The space telescope is named Hubble in homage to American astronomer Edwin Hubble. Hubble's observations gave many data in favor of the current Big Bang theory. According to this theory, the Universe was born 12-20 billion years ago as a result of a big explosion. In the three minutes after the explosion the first atomic nuclei appeared. 500,000 years later hydrogen and helium atoms were formed. These eventually created galaxies. Astronomers don't know how and when that happened. As Hubble will be able to detect the light that has traveled in space between 12 and 14 billion years, it is expected to provide new data on these processes. Telescopes on Earth can only go back 2 billion years.

Among the contributions of astronomer Hubble, it was demonstrated that other galaxies move away from us. That is, our Universe is expanding. The speed of expansion of the universe is calculated through the Hubble constant (velocity of the galaxy divided between distance from us to the galaxy). The first value of this constant was given in 1927 and then they have been fine-tuned, but it is not yet accurate enough.

Hubble will collect data to get a more accurate value for this constant by analyzing the stars called primes 1.

Hubble Features

Computer simulation. Above, the Hubble will see a globular cluster and below it is seen from the ground.

Hubble weighs 11 tons, has a length of 13.1 m and a width of 4.47 m. It is a reflection telescope; Newton XVII. Like the one designed in the twentieth century. The telescope's main mirror, 2.4 m in diameter, is about half the diameter of the California Mount Palomar telescope. Its resolution will be 0.1 seconds of arc, ten times higher than that of the Earth.

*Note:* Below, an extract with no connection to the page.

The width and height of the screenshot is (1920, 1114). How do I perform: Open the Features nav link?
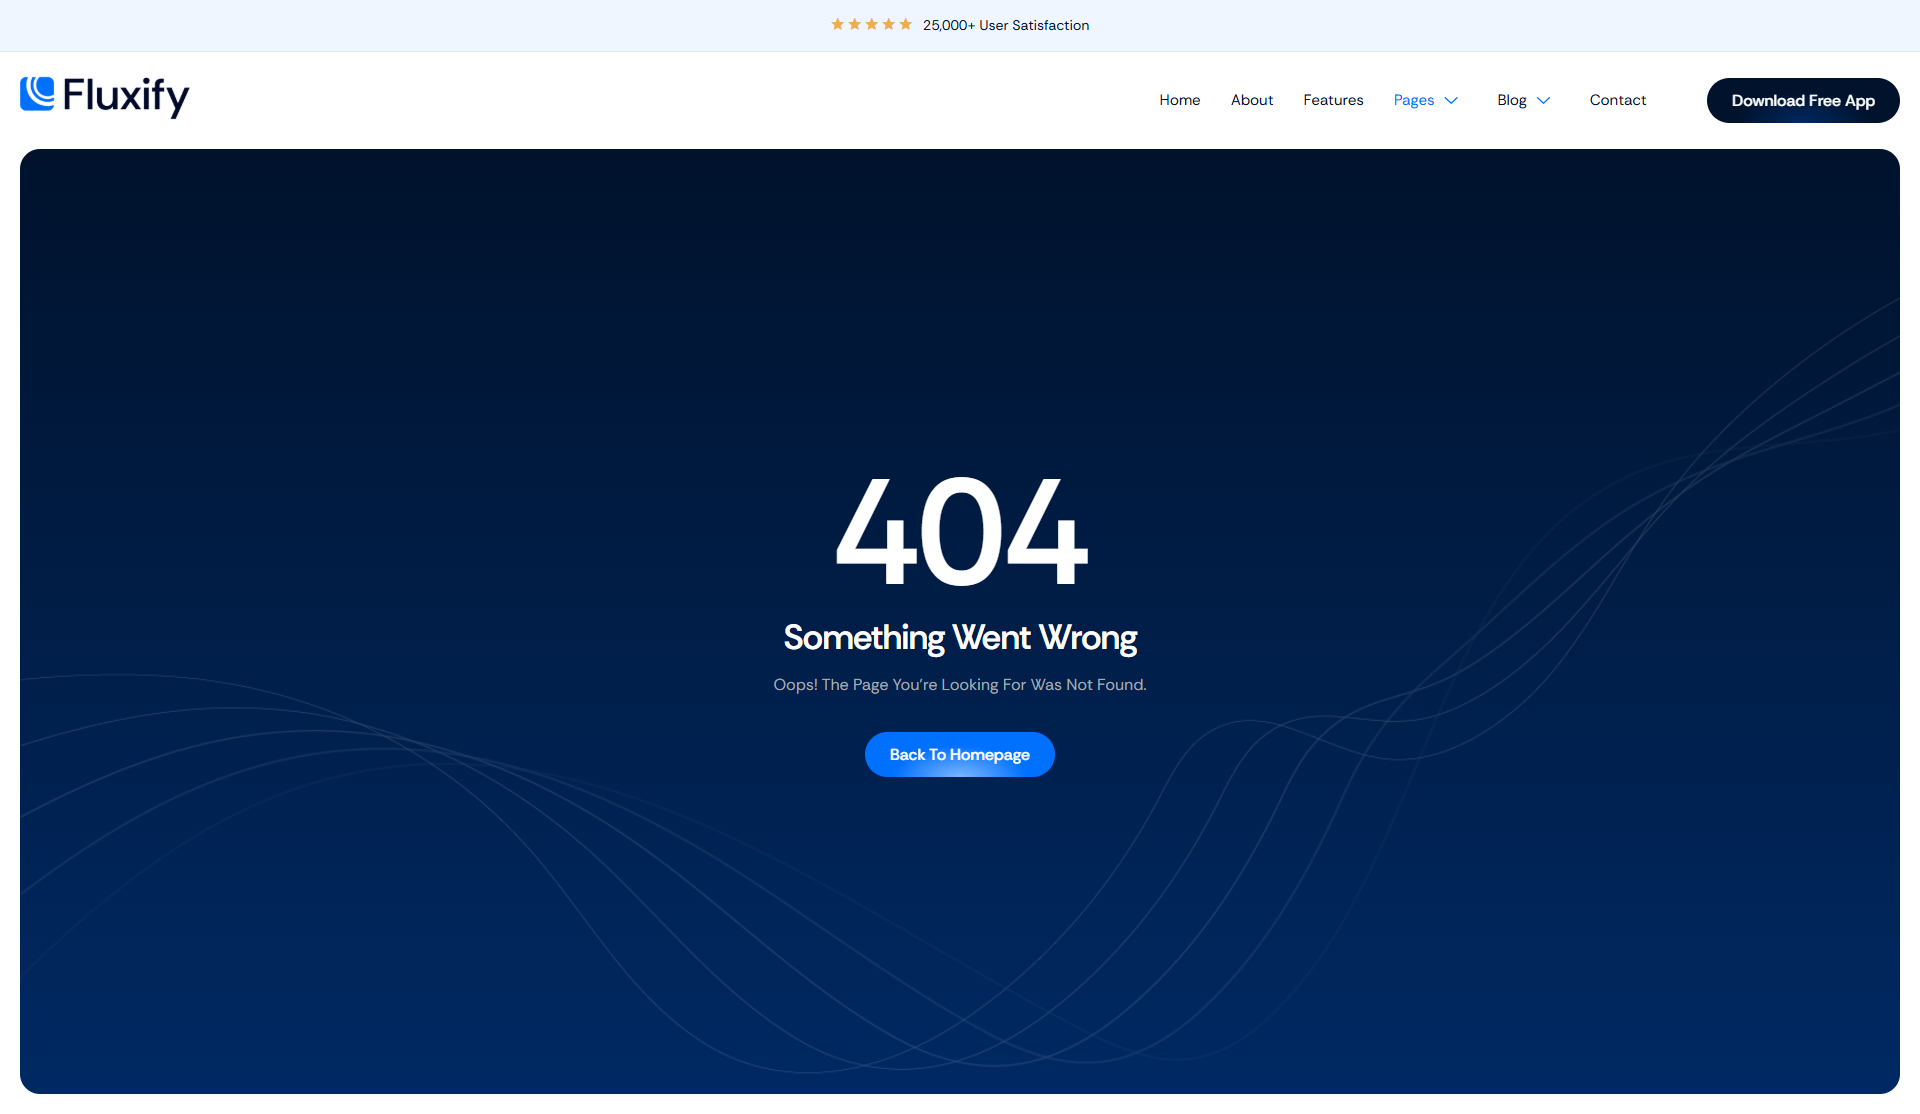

In reflection telescopes, the large main mirror collects light and reflects it into a smaller secondary mirror. This concentrates the light more and leads the rays to the focal plane of the observation instruments.

The most important part of the telescope is the main or primary mirror. NASA decided that it should be optically perfect. It is understood that the quality of the image contained in the focal plane must depend on the nature of the light and not on the quality of the tooling. Mirrors should not be continuously contracted or dispersed, but thermodynamically stable. Since the telescope orbits the Earth, changes are very frequent when moving from day to night.

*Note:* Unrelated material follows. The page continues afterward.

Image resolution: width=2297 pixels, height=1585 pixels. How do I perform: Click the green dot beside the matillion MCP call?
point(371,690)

To meet these requirements, engineers have designed the main mirror in three layers: the rear plate, the honeycomb inner layer and the reflective surface. The honeycomb decreases a little: From 3,500 kg to 800 kg. Mirror polishing has been done by computer-controlled machines giving hyperbolic shape, but the final finish has been done manually. Subsequently it has been covered with an aluminum layer, as this metal reflects 99.5% of the light. Unfortunately, aluminum does not adequately reflect ultraviolet radiation and also oxidizes losing reflective properties. To avoid this they have covered the aluminum with a very thin layer of magnesium fluoride. Magnesium fluoride adequately reflects ultraviolet light and lets visible light pass through. However, the reflectance of the telescope in the field of auditory light is 85%.

The Hubble focal plane features two cameras (wide field of view and search for luminous objects), two spectrometers, a photometer and three high-precision guide sensors. However, what this tool can do is limited by the cause of energy supply. Only two of them can work simultaneously. In addition, before you can use the tools it takes 12 hours for them to stabilize. This reduces the degree of use of the telescope.

Conclusion

Hubble has had a long history full of obstacles. In December, when he is ready to start working, he will open a new window to the Universe and some believe that a revolution will occur compared to the Galileo telescope. The future will say whether that is true or not.

However, since the telescope is not only used by professional astronomers (astronomers can use it 20 hours a year), to maintain the romanticism of yesteryear we hope that fans can make some great discovery.


1.

See UNIVERSE. From Lur laune to Kuasa. Isaac Asimov. Elhuyar-Elkar 1988.